Mesmo que não falasse sobre o passado, detalhes de sua vida estão documentados nos estandartes que bordou: da infância numa fazenda de cacau na Bahia à ida ao Rio como marinheiro, passando por sua carreira de pugilista.
São avalanches de nomes escritos em ordem alfabética, os mais importantes bordados do lado de dentro de seu "Manto da Apresentação". Além do nome do pai, Bispo lembrou ali alguns adversários que enfrentou no ringue.
LOBO DO MAR
Não eram histórias inventadas. Jornais da época narravam de forma assídua os embates do lutador que nunca foi nocauteado e ficou conhecido como "lobo do mar", ou "marujo de bronze", dotado de "dureza granítica".
Em 1929, reportagem do "A Manhã" descreveu sua primeira luta profissional como "encarniçada", afirmando que ela "arrancou aplausos pela violência dos lutadores".
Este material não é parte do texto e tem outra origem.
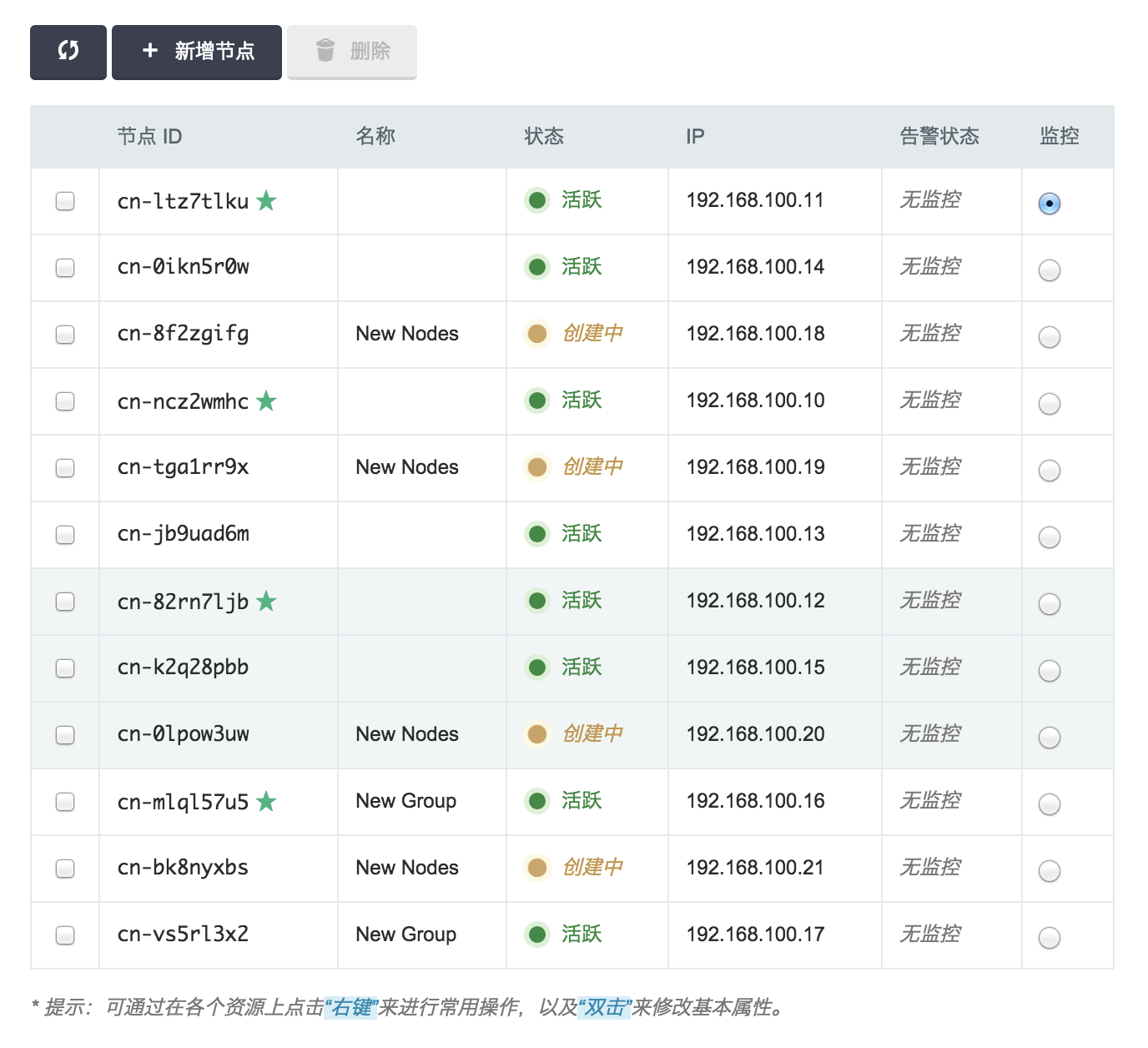Screen dimensions: 1148x1048
Task: Select monitor radio button for cn-0ikn5r0w
Action: [x=1049, y=270]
Mas depois que um bonde esmagou um osso de seu pé, Bispo deixou o ringue e foi trabalhar como empregado doméstico na casa da família Leone, uma das mais ricas e poderosas do Rio na época.
Humberto Leone, um dos herdeiros do clã, conta que Bispo era vaidoso e se vestia "com luxo", usava gravatas de seda e perfume francês.
Isso até o Natal de 1938, quando teve os três sonhos que o levaram a se apresentar num mosteiro como um enviado divino, que veio à Terra numa esteira de nuvens para impedir que o "espírito malíssimo" aqui chegasse.
Naquele primeiro prontuário, estão descritas suas alucinações, entre elas o sonho de uma "chuva de estrelas", que "explodiam fazendo barulhos incríveis", como se imaginasse o próprio destino de brilhar noutro ringue.
ARTE ALÉM DA LOUCURA
AUTOR Frederico Morais, Flavia Corpas (org.)
EDITORA Nau
QUANTO R$ 148 (296 págs.)
Artista será tema de documentário rodado em 3D
Depois de ver o documentário de Wim Wenders sobre a coreógrafa Pina Bausch, o primeiro filme desse tipo feito em 3D, a psicóloga Flavia Corpas pensou em usar o mesmo formato numa produção sobre Arthur Bispo do Rosário, que tem estreia prevista para o ano que vem.
"Vi que a obra do Bispo também é toda tridimensional, e que não seria um uso gratuito da tecnologia", diz Corpas, em entrevista à Folha. "Fiquei encantada com a ideia de um documentário em 3D, já que mesmo os bordados do Bispo reforçam esse aspecto no trabalho dele."
Numa parceria entre produtoras do Rio e de São Paulo, Corpas e a britânica Caren Moy, que assina com ela a direção, já registraram em 3D algumas mostras de Bispo, como sua sala na última Bienal de São Paulo e a exposição do artista no museu Victoria & Albert, em Londres, também no ano passado. Uma versão para TV também está sendo produzida.
Este será o primeiro filme sobre o artista desde que o psiquiatra e fotógrafo Hugo Denizart fez "O Prisioneiro da Passagem", documentário de 1982 para o qual Bispo deu uma longa entrevista.
Cenas daquele filme deverão ser reeditadas agora com novas imagens, além de documentos recém-descobertos, como seu primeiro prontuário médico e textos sobre sua carreira como boxeador.
"Tem um aspecto político importante resgatar a história dele da forma como ela aconteceu", diz Corpas. "E não de modo condizente com o que já inventaram."